HOLLYWOOD—Have you ever wanted a sneak peak of the ins-and-outs of the music industry? Really want to know what transpires behind the scenes? Well, a new musical drama, “Beyond The Lights” gives the viewer a taste of that world, but also the price of fame and being a celebrity can have on an individual’s psyche.

Gugu Mbatha-Raw portrays rising musician Noni Jean. She smiles, she exudes charisma, and she is a people pleaser on all fronts. To be in the spotlight, you have to do what is asked of you, which Noni does without a second glance, until the pressure to become a superstar nearly causes her to take her own life.

Yes, “Beyond the Lights” deals with some heavy themes, and while not based on a true-story, it has many similarities to the pressure of working in the music industry. So who is there to save Noni from peril? Police officer Kaz Nicol (Nate Parker), who has aspirations of his own.

The two youngsters immediately begin to bond as they share details from their life. Nicol aspires to work in politics, while Noni dreams of being the musician that she wants to be, not who everyone wants her to be. Pulling strings to divert our protagonists are Macy Jean (Minnie Driver) and Captain David Nicol (Danny Glover).

Driver brings a harsh reality to the lengths that a manager will go to ensure success, not just for themselves, but for the artist that is their paycheck. She’s quite frightening in the role if you ask me. Glover is also good as a dream crusher, as he does his best to keep his son form becoming too involved with someone he sees as a train wreck.

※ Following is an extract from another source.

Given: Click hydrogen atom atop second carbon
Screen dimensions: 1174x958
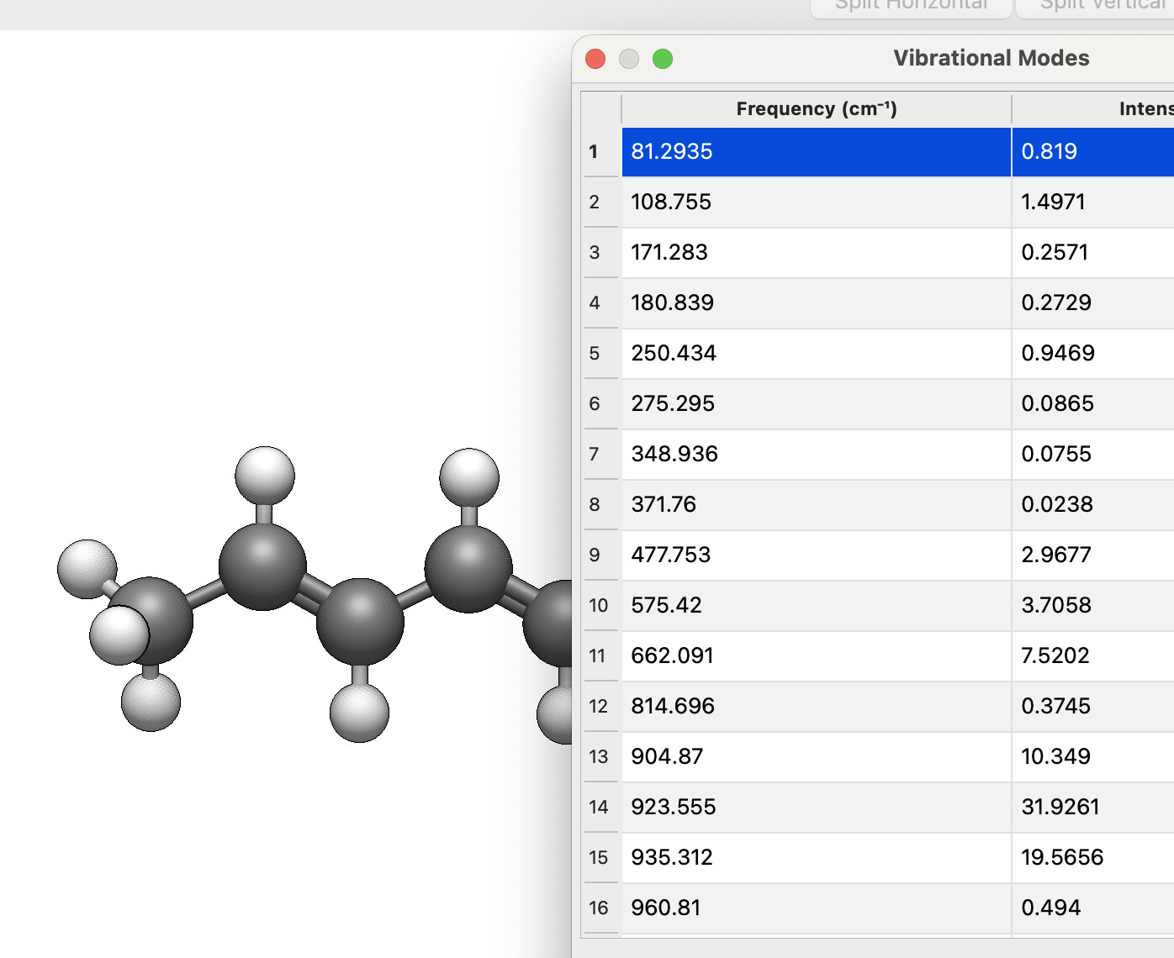Looking at the screenshot, I should (x=264, y=475).
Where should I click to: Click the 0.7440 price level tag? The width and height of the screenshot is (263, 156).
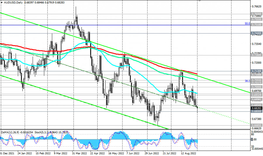(256, 34)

The film is written and directed by Gina Prince-Bythewood who has a knack for smart direction and manifesting compelling narratives. Her previous works include “Love and Basketball” and “The Secret Life of Bees.” There is a lot of heart in this movie, and the level of emotions that the audience encounters is burst of fresh air.  Mbatha-Raw is indeed the star of the flick bringing a level of passion, uncontrollable vulnerability and disdain to a character that the audience knows is desperate to break free, but constantly fighting to do so.

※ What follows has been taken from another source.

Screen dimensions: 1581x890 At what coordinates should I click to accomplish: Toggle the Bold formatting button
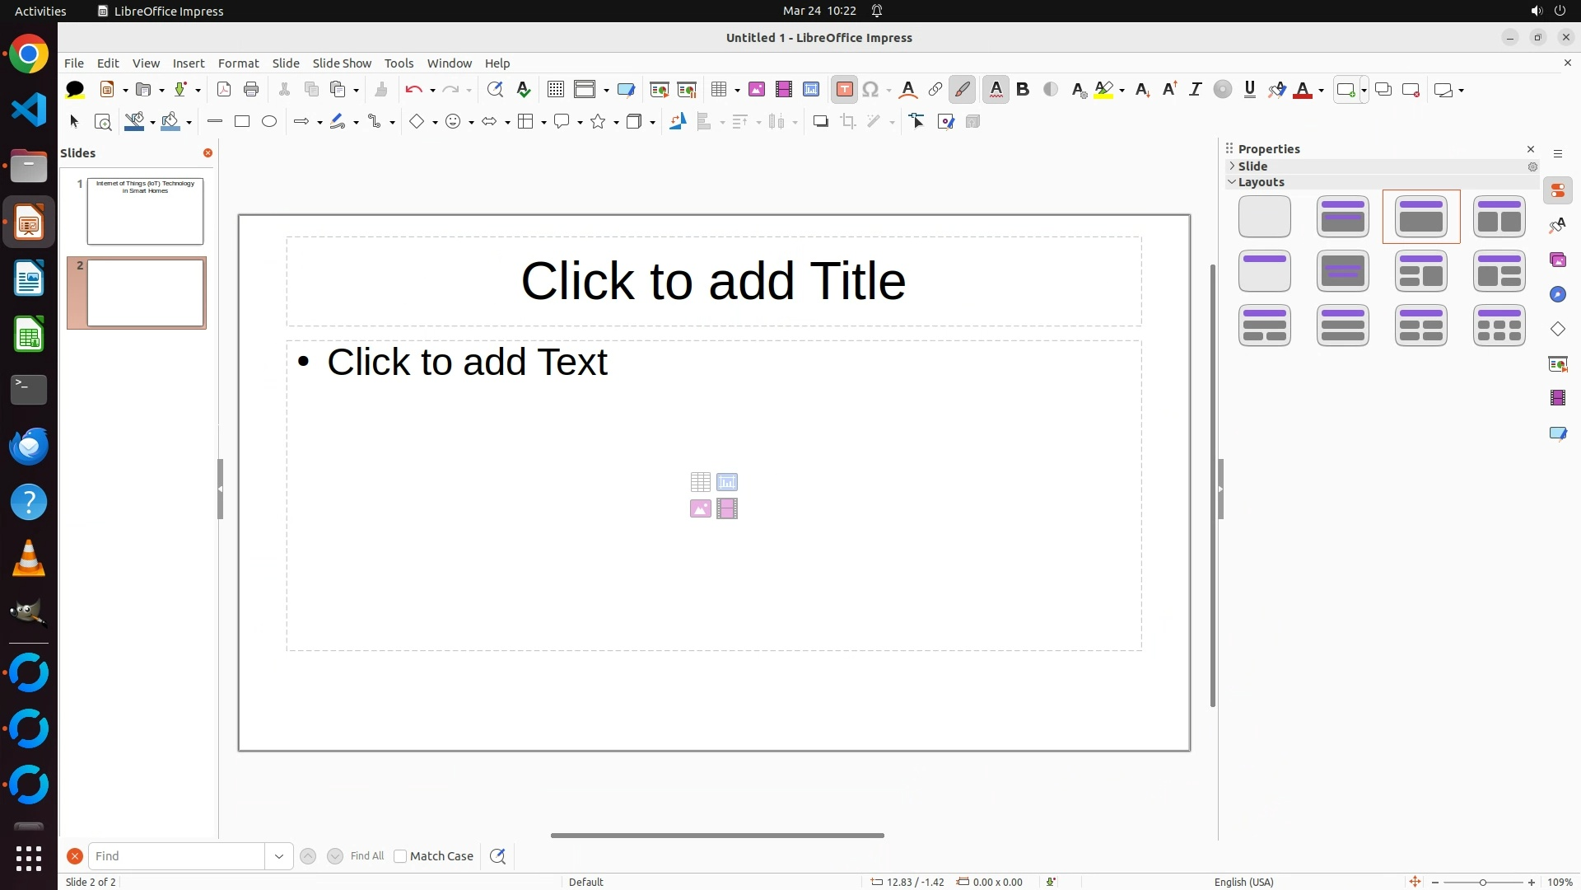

The movie shines light on life itself; how we have aspirations, but at times we have those ‘people’ fighting to push us in another direction, even if they know it’s not something we prefer.  It’s about finding one’s voice and not being afraid to shout, scream, and yell to be heard regardless of how others might perceive you.

“Beyond the Lights” allows the audience to realize its okay to take chances, not just in your career, but when it comes to love. I’d argue that it truly centers on the message of being yourself; shine as the person you know you are, not the person that everyone wants you to be.